Review: Paley Music Festival

Sept. 26, First English Lutheran Church, Richmond

If Alexander Paley weren't the most virtuosic pianist to perform in Richmond during most seasons, which he is, his fall music festival would still be an event to anticipate and savor thanks to his practice of selecting obscure music that's well worth hearing. This extends beyond the four-hands piano literature explored by Paley and his wife, Pei-Wen Chen, and beyond his signature Russian repertory.

One of this year's happiest discoveries, Clara Schumann's Piano Trio in G minor, Op. 17, opened the festival's final program. The wife of Robert Schumann and mentor and soulmate of Johannes Brahms was one of the finest pianists of the 19th century. Her trio, however, is not especially piano-centric; the violin plays at least as prominent a role, and the cello is more than a supportive voice, especially in the slow movement.

Paley joined violinist Akemi Takayama and cellist Clyde Thomas Shaw in a performance deeply immersed in romantic temperament and spirit, persuading this listener, at least, that the piece deserves to be rated alongside the far better-known piano trios of Mendelssohn.

An even more obscure selection, Johann Sobeck's Duo concertant on themes from Mozart's "Don Giovanni," proved to be pleasant but decidedly lesser music. Although Sobeck, a Czech clarinetist, was a contemporary of Brahms and Dvořák, this piece's style echoes music of earlier vintage. Sobeck's choice of the aria "La ci darem la mano" for the theme and variations that occupy most of the work is another link to the past; the tune was a popular subject for T&Vs and fantasies from Beethoven, Chopin and other composers of the early 19th century.

Clarinetist Charles West, French horn player Patrick Smith and Paley played the Sobeck jovially and sonorously. Smith's warmly lyrical first statement of the "La ci darem" theme set the tone for what followed.

Paley, violinist Takayama, cellist Shaw and violist Doris Lederer closed the program with one of the staples of chamber music, Robert Schumann's Piano Quartet in E flat major, Op. 47. The string players, who comprise three-quarters of the Audubon Quartet, were very much on one another's stylistic and expressive wavelengths. Paley reined in his customary gusto to complement his collaborators.
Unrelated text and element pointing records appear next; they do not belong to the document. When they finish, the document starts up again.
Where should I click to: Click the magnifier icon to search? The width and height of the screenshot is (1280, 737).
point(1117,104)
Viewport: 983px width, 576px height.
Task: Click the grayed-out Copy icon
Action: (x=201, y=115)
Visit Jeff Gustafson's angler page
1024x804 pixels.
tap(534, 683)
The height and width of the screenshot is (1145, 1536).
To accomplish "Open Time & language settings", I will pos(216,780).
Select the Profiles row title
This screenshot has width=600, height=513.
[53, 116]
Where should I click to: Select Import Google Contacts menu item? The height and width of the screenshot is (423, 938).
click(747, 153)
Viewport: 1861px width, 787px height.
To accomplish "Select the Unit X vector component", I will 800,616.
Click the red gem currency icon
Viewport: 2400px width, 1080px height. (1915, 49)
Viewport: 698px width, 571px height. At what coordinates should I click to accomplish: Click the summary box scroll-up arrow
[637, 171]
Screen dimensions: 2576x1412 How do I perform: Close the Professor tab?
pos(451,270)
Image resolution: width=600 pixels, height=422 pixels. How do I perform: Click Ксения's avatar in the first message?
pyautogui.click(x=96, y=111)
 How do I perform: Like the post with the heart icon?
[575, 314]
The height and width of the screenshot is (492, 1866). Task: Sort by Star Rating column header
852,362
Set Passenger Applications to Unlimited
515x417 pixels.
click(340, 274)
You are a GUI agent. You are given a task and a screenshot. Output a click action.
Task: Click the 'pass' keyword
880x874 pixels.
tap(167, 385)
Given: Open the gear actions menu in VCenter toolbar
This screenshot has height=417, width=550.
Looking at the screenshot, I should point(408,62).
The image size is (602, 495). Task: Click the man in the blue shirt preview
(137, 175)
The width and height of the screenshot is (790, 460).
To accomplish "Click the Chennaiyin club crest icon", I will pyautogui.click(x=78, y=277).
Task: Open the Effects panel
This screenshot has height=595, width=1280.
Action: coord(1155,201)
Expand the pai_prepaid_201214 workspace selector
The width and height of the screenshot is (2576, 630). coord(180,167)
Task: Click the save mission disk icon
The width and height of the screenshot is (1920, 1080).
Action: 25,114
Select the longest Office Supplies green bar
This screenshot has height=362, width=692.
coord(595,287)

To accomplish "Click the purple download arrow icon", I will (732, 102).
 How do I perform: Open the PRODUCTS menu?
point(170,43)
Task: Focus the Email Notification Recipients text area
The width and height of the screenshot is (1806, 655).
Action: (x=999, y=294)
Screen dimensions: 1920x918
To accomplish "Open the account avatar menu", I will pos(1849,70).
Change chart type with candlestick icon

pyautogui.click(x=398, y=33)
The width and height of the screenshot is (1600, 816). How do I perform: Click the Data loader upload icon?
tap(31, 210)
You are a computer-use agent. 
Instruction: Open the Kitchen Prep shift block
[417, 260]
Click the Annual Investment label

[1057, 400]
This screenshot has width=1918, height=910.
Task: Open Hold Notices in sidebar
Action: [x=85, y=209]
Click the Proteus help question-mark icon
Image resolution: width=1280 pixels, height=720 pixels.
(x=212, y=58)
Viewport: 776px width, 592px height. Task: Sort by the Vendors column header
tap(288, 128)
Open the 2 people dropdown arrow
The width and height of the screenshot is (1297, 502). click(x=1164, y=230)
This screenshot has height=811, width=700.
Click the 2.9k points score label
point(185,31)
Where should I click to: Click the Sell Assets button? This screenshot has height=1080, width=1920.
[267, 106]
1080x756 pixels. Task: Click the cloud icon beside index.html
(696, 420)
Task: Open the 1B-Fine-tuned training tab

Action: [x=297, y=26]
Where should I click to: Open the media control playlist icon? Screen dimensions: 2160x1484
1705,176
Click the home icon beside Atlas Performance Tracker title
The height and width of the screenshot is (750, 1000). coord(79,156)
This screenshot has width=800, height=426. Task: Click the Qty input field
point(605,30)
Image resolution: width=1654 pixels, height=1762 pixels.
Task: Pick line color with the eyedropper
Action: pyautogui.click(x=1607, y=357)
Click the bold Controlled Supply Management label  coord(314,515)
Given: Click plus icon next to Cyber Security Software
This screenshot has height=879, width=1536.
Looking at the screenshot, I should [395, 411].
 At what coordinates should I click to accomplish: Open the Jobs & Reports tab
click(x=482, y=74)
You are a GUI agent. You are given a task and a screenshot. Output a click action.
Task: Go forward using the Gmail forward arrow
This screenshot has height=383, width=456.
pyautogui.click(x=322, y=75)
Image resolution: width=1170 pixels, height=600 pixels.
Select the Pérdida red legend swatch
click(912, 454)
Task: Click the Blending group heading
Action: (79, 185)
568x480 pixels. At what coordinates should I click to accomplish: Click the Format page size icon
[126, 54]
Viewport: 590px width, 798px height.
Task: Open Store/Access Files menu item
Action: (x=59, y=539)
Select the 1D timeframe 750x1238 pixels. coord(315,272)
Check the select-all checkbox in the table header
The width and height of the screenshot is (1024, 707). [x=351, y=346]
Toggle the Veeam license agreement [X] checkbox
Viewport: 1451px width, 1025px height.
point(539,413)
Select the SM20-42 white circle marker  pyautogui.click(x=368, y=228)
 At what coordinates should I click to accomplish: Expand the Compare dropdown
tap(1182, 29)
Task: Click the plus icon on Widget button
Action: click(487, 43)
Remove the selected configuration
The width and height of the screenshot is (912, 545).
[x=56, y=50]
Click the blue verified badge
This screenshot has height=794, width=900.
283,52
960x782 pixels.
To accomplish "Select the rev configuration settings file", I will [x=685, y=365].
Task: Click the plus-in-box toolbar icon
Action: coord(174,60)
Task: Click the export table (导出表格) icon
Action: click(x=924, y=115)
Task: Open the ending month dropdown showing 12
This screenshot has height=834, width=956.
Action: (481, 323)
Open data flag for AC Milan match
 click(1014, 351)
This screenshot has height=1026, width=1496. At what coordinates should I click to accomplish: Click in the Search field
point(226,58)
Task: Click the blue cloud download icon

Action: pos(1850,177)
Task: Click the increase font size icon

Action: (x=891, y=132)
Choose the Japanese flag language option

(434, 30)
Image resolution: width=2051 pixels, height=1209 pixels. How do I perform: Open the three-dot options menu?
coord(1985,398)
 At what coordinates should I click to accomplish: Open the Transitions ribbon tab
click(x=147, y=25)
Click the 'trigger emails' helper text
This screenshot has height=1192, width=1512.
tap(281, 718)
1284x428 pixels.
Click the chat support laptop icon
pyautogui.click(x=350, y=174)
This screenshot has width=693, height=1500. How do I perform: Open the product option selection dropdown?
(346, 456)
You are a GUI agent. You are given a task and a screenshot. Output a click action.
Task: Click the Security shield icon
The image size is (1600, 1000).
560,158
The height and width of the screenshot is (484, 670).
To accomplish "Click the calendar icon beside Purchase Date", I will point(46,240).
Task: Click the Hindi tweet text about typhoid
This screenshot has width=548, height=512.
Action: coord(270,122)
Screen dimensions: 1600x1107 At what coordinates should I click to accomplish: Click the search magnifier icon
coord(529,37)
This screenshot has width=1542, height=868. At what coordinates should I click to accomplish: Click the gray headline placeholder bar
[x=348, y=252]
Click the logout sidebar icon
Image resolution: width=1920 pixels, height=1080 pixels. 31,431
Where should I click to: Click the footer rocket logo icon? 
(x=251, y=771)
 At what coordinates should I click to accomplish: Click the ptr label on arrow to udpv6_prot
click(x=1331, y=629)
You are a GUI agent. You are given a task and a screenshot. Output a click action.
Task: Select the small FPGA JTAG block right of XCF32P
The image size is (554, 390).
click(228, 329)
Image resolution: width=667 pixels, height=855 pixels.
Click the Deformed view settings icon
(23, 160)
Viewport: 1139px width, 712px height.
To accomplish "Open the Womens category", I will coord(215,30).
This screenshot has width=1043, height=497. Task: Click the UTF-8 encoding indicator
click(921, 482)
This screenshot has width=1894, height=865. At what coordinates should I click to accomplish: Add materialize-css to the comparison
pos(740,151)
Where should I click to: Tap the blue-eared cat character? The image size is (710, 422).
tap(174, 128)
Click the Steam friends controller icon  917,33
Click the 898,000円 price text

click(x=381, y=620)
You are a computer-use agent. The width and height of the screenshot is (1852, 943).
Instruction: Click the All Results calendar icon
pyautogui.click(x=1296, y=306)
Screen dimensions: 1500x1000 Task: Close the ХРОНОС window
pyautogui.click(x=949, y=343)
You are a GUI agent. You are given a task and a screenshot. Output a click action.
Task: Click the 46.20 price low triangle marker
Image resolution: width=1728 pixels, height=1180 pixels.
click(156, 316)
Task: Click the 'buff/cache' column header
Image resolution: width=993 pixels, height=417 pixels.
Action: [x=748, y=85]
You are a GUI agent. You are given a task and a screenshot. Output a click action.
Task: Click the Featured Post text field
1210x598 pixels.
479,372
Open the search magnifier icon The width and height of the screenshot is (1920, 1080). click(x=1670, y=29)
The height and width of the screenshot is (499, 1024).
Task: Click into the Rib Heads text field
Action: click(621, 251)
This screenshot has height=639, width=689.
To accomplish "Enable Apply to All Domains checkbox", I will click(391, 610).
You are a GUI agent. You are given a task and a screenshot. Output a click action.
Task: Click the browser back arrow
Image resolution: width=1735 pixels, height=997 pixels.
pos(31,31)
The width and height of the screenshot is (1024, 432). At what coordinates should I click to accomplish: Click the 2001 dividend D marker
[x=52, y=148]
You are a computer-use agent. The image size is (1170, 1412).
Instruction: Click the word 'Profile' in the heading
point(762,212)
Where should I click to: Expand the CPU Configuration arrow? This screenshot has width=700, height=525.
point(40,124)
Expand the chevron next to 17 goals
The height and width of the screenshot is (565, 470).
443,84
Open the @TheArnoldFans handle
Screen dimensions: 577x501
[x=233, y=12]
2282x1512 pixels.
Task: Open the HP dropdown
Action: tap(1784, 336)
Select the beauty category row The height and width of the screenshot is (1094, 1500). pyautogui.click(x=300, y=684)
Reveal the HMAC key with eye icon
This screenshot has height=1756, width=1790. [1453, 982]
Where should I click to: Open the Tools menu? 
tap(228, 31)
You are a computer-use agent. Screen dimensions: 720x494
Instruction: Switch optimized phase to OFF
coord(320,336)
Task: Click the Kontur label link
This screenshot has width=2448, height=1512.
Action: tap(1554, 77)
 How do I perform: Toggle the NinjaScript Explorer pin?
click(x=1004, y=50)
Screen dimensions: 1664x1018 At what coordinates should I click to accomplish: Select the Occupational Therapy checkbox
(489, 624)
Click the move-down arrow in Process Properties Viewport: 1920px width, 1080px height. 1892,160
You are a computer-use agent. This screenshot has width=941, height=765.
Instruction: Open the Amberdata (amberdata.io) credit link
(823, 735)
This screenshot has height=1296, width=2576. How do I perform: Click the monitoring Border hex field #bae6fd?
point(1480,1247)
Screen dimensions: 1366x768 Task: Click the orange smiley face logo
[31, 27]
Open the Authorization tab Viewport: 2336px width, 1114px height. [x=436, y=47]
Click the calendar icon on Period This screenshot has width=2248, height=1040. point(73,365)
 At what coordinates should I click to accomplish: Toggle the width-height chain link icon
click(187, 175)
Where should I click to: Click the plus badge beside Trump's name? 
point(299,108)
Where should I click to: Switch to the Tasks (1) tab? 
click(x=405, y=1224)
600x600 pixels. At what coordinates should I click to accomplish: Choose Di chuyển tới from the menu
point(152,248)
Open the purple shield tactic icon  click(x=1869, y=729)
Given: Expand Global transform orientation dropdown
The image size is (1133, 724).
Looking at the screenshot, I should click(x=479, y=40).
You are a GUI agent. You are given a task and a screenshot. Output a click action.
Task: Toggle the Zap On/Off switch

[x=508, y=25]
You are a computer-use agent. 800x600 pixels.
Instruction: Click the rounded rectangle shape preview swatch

Next year's 14th edition of the Paley Festival will be scheduled a few weeks later in the fall, in an effort to avoid conflicts with other musical events. (This year's festival was staged on the same weekend as the opening of the Richmond Symphony's season and the Claremont Trio's season-opener for Virginia Commonwealth University's Rennolds Chamber Concerts.) For 2011, Paley and Chen plan to survey the four-hands piano music of Mozart, and the maestro is looking at chamber works by Medtner and Taneyev and solo-piano music of Schubert.